I presume the difference is that in the second case, main gets added to the JIT symbols when the transaction containing maxPresum is processed for its lookup. Since the JIT symbols are separate from linker symbols, I can see how that could technically work. Doesn't change the fact that you shouldn't use main.

giulio98 commented 1 year ago

Thank you for the quick reply, also I have another question, I am working on code generation and I have to evaluate the functionality of generated programs written in C++ by executing them and compare against the desired output. I think cppyy could be of great help, but let's say that I have 200 samples for maxPresum function, I noticed that starting from the second sample I have to evaluate, I redefine the function using cppyy.cppdef but I get an error because this function is already defined. How I can "overwrite" the definition of a function in cppyy or alternatively delete the previous definition for one that is new?

wlav commented 1 year ago

Offloading, or even better yet, isolated transactions, are a work-in-progress at the Cling level and I suspect it to be some time in the future yet (e.g. with the move jitlink). It's a common request. For now, only variables can be redefined and there's limited offloading of code that lives in shared libraries.

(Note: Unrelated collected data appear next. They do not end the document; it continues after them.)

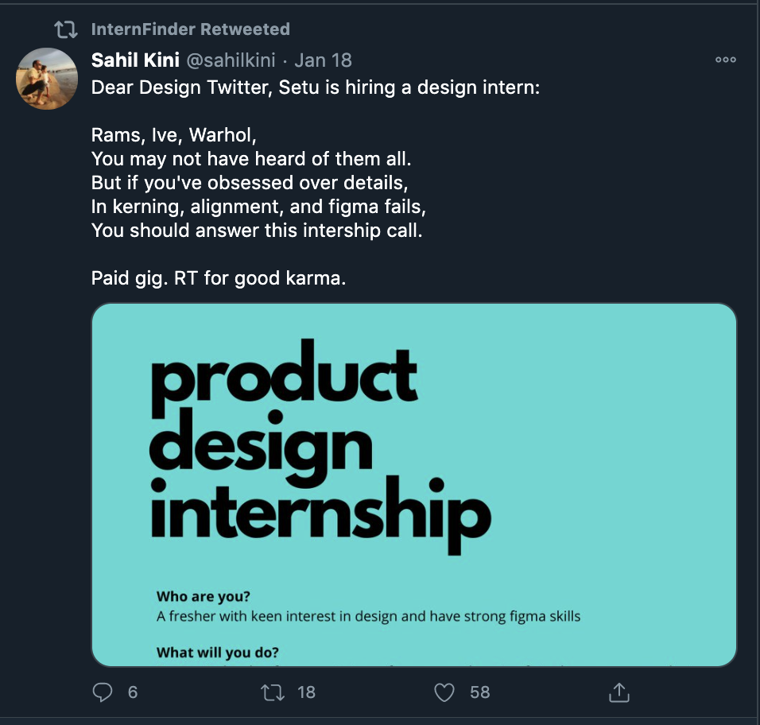
Task: Open the Jan 18 timestamp link
Action: [323, 60]
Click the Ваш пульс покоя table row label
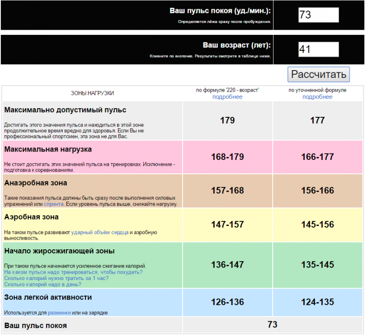This screenshot has width=366, height=335. 36,325
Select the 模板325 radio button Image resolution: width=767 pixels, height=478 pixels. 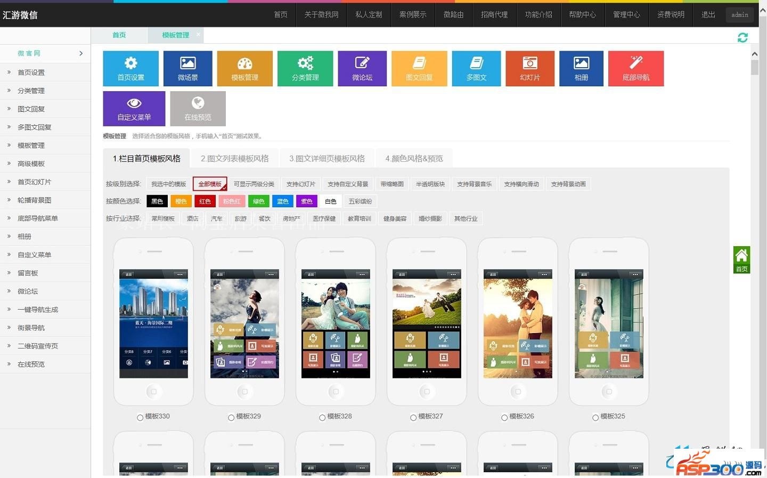pos(595,418)
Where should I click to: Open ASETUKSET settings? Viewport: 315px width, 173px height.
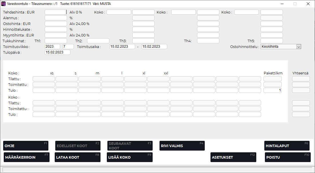click(x=233, y=157)
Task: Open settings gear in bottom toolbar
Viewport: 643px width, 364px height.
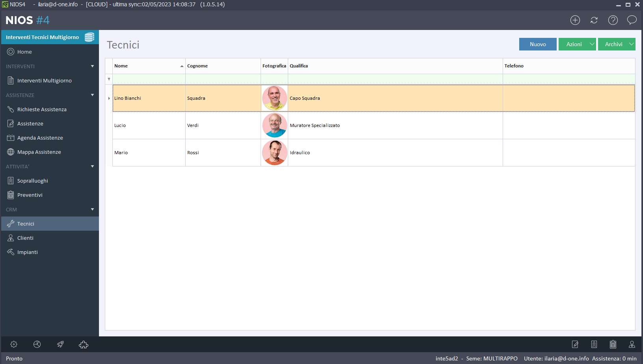Action: tap(14, 344)
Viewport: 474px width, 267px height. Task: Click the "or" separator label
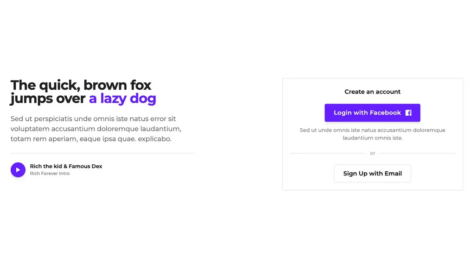372,153
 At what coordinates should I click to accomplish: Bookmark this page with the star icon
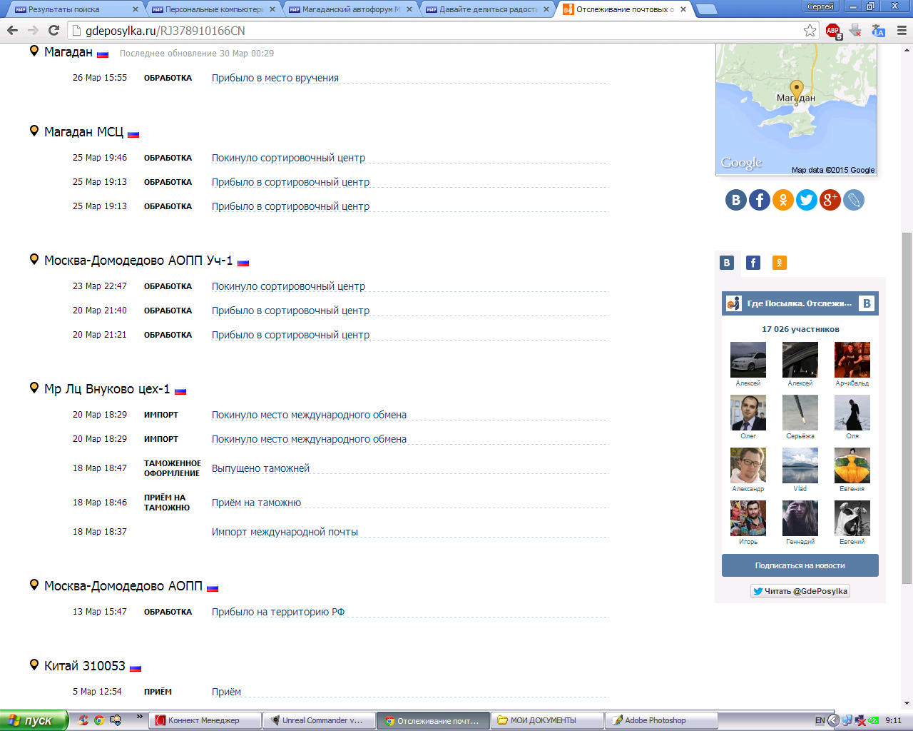coord(810,31)
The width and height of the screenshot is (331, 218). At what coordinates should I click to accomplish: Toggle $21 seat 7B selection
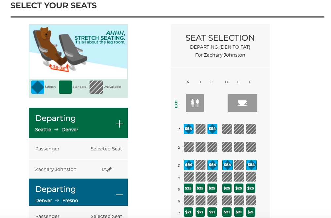[x=200, y=212]
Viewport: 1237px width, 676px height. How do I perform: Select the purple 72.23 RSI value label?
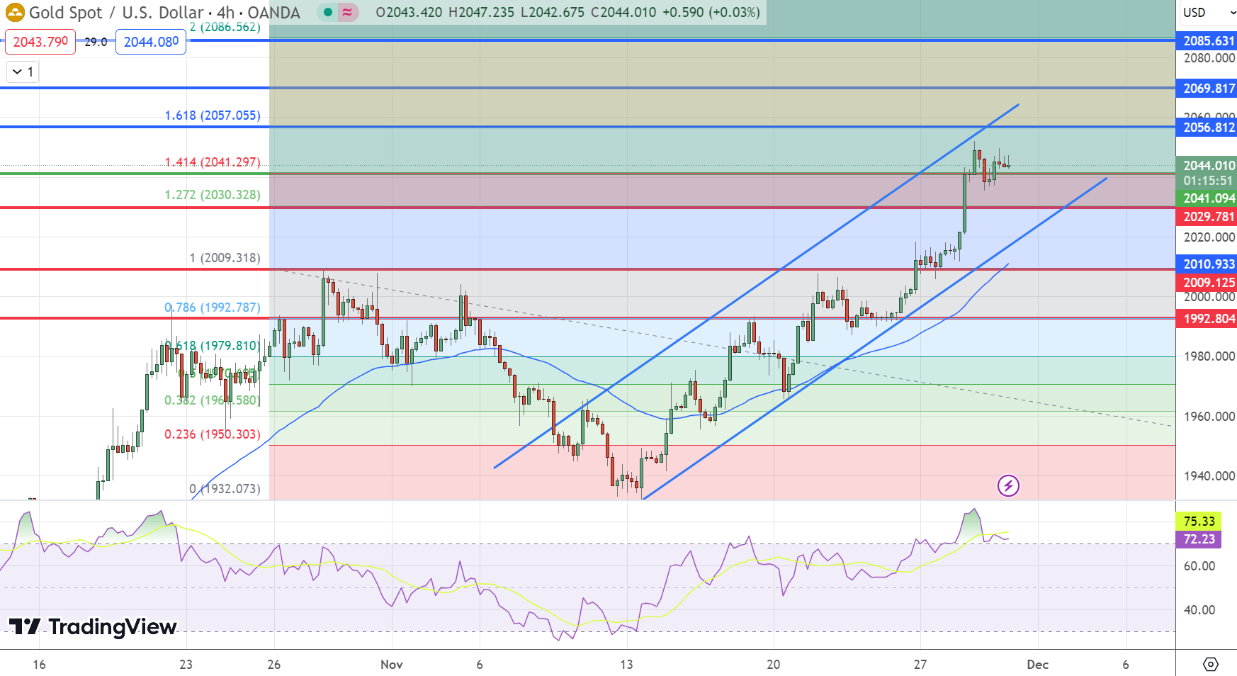pos(1198,539)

If this is just for testing purposes, then the memory cost shouldn't matter and the easiest would be to use a wrapper that puts code into namespaces. Something along the lines of:

import cppyy

class IsolatedCppDef:
    def __init__(self, prefix="test"):
        self.prefix = prefix
        self.counter = 0

    def __call__(self, code):
        ns = self.prefix+str(self.counter)
        self.counter += 1

        cppyy.cppdef(
            ("namespace %s {" % ns) + code + "}")

        return getattr(cppyy.gbl, ns)

isolated_cppdef = IsolatedCppDef()

for code in [
       "int myfunc() { return 42; }",
       "int myfunc() { return 27; }"]:
    ns = isolated_cppdef(code)
    print(ns.myfunc())

Of course, Python being Python (and thus replacement being easy), you can also place ns.myfunc into cppyy.gbl.myfunc by simple assignment if further downstream testing code relies on that.

giulio98 commented 1 year ago

Thank you very much 😊 I'm closing this issue.